Department of Labor Issues Final Independent Contractor Rule
The Department of Labor’s (DOL) Wage and Hour Division has formally released a Final Rule defining “independent contractors” under the Fair Labor Standards Act (FLSA). The regulation provides that “an individual is an independent contractor, as distinguished from an ‘employee’ under the Act, if the individual is, as a matter of economic reality, in business for him or herself.”
The regulation was published in the Federal Register on January 7, 2021, and is scheduled to take effect on March 8, 2021, 60 days after publication.
Economic Dependence Factors
The final regulation largely adopts the Notice of Proposed Rulemaking (NPRM) introduced September 25, 2020, with a few changes made in response to the more than 1,800 comments received on the NPRM.
Under the Final Rule, five distinct factors inform the “economic dependence” inquiry, none of which are dispositive. Nevertheless, the Final Rule gives the following two “core factors” the most weight:
1. The nature and degree of the worker’s control over the work; and
2. The worker’s opportunity for profit or loss.
The DOL considers these two factors to be most probative of economic dependence. The final regulation explains that these two factors are given greater probative value because, “if they both point towards the same classification, whether employee or independent contractor, there is a substantial likelihood that is the individual’s accurate classification.”
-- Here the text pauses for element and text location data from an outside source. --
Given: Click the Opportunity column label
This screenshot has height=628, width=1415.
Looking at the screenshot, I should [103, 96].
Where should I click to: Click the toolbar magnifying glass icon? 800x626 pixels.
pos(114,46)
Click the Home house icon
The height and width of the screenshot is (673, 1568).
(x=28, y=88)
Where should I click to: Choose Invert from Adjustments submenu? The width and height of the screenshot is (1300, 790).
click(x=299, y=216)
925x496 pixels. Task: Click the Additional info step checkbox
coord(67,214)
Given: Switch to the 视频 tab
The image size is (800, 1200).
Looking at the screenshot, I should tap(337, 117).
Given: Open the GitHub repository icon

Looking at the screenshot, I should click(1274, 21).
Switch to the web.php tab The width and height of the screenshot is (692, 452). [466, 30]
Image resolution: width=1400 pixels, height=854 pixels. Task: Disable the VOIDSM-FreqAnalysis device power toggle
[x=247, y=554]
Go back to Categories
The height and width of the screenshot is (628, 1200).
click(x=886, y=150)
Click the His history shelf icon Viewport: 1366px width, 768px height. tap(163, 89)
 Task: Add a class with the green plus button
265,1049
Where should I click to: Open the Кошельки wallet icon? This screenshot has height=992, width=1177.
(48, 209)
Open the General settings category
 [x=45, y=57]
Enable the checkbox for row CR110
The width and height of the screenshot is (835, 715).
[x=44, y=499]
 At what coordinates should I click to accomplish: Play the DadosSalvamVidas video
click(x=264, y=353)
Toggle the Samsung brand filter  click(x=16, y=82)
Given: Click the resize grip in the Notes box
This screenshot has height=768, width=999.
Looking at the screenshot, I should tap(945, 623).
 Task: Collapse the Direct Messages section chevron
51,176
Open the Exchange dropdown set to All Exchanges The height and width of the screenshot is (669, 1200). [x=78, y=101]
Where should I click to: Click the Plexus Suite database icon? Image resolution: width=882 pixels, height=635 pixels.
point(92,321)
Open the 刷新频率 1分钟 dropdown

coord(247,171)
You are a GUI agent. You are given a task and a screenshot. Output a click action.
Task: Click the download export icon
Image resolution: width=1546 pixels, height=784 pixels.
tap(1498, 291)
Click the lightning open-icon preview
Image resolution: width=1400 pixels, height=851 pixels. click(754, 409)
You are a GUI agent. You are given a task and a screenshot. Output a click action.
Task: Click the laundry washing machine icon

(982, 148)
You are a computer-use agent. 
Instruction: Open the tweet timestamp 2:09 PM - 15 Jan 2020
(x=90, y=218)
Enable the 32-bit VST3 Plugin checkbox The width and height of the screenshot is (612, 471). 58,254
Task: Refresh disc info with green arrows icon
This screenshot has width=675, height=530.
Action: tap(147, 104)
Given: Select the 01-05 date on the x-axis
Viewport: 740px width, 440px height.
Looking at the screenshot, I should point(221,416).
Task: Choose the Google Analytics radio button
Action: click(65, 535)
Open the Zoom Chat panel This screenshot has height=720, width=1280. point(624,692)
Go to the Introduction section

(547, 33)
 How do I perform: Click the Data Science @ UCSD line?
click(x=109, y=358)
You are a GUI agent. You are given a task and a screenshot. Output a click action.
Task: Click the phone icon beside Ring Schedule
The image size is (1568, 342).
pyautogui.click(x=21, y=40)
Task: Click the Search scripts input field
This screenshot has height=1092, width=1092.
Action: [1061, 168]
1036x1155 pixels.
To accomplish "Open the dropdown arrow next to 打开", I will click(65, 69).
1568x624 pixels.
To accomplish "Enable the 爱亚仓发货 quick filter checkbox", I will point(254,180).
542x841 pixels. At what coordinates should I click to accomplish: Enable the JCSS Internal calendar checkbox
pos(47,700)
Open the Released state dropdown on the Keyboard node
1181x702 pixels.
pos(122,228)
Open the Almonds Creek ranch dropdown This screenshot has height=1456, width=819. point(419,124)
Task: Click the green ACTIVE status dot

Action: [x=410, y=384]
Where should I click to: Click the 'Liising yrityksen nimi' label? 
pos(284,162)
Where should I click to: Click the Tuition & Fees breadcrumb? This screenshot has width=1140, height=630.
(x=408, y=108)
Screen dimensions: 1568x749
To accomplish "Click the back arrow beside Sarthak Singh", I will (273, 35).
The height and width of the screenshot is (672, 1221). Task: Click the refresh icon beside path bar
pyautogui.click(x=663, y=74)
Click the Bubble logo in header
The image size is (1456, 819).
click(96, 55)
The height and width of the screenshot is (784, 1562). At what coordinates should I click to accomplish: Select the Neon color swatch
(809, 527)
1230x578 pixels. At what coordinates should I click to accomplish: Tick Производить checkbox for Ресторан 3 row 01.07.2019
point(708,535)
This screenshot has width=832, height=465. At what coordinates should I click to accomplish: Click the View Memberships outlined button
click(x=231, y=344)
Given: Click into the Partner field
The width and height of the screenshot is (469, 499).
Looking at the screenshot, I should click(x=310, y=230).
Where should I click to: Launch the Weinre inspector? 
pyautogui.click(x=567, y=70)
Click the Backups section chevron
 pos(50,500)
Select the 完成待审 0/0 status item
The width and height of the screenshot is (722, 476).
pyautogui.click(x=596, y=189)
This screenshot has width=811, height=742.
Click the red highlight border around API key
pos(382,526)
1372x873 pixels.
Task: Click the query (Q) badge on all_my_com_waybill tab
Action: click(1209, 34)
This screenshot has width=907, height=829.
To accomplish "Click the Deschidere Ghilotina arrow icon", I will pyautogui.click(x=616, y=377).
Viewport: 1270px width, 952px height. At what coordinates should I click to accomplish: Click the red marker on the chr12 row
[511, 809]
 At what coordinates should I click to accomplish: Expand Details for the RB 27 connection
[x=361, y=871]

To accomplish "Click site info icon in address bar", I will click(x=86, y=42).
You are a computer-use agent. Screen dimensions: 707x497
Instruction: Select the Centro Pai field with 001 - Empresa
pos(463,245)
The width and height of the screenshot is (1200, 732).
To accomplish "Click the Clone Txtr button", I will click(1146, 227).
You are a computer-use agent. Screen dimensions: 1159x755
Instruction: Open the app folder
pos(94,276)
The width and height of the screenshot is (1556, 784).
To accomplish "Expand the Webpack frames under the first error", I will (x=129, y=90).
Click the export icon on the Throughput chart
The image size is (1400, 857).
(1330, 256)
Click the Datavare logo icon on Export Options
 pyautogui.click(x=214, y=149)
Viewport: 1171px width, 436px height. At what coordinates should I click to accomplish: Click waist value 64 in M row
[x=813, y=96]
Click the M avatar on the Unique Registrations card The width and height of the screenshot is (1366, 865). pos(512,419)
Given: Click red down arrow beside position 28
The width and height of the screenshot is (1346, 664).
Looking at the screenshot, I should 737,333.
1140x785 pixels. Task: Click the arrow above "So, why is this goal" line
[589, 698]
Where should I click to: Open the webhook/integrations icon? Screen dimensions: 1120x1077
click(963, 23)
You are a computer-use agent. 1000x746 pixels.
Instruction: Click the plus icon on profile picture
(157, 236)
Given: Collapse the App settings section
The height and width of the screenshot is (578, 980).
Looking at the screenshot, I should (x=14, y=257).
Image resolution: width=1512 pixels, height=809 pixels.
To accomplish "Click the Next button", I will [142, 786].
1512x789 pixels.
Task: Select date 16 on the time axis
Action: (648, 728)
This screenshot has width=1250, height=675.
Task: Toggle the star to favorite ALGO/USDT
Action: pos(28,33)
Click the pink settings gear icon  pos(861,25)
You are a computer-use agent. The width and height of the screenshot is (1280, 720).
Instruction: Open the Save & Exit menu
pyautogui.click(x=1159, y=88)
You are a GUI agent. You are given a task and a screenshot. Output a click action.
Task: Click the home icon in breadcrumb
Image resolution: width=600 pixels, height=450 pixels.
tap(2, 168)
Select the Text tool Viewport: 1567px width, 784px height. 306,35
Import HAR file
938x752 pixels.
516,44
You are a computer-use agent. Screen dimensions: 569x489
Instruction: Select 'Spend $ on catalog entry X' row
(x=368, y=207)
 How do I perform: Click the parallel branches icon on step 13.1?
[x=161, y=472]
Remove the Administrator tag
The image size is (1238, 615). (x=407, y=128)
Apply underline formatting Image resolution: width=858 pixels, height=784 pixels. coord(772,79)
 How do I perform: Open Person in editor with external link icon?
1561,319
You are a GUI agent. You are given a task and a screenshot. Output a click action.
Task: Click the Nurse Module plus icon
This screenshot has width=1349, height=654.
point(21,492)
If these two factors point to different conclusions as to the individual’s status, the DOL explains that the other three (less probative) factors can help guide the analysis:
3. “[T]he amount of skilled required”
4. “[T]he degree of permanence” of the parties’ work relationship
5. An analysis of whether the putative employee’s work is “part of an integrated unit of production”
Emphasis is on the actual practices of the working relationship, not what the parties’ contract may theoretically allow (such as rights reserved, but never exercised, by the putative employer).
Changes From Proposed Rule
In response to public comment, the Final Rule includes a new subsection stressing that additional factors not listed also may be useful criteria in determining an individual worker’s status under the FLSA, to the extent they are probative as to whether the individual is in business for themselves or is economically dependent on an employer.
Additionally, in the Final Rule, the DOL revised language in the NPRM to more clearly articulate the difference between the “probative value” of a core factor, generally, and its weight in a particular case to emphasize that “greater probative value” does not always mean that the factor carries more weight.
Many commenters on the NPRM urged the DOL to add industry-specific examples to the Final Rule demonstrating how the newly refined economic reality test would apply. The agency largely declined the recommendation, noting that doing so would result in “an exhaustive treatise” and that it was impractical “to provide examples for every conceivable scenario.” However, a new section to the Final Rule offers six examples that shed light on the various economic reality factors in different factual and industry scenarios.
Rule’s Future is Uncertain
While the Final Rule is scheduled to go into effect on March 8, 2021, the Biden administration may try to delay, and ultimately block, it. Joe Biden is expected to issue a directive to all agencies to delay the effective date of any pending regulation that is not yet effective. Putting aside legal challenges to this directive, the Biden administration could issue a new rule, rescinding this Final Rule. Further, under the Congressional Review Act, the Democratic majority in the Senate and House could rescind the new rule with presidential approval.
Alternatively, the independent contractor Final Rule could face legal challenge, and the Biden DOL may not defend it.
Finally, the Final Rule makes clear that the standard adopted does not supplant state law or apply to other federal laws beyond the FLSA. Employers must consider state law variances, including states (like California) that apply a more demanding standard.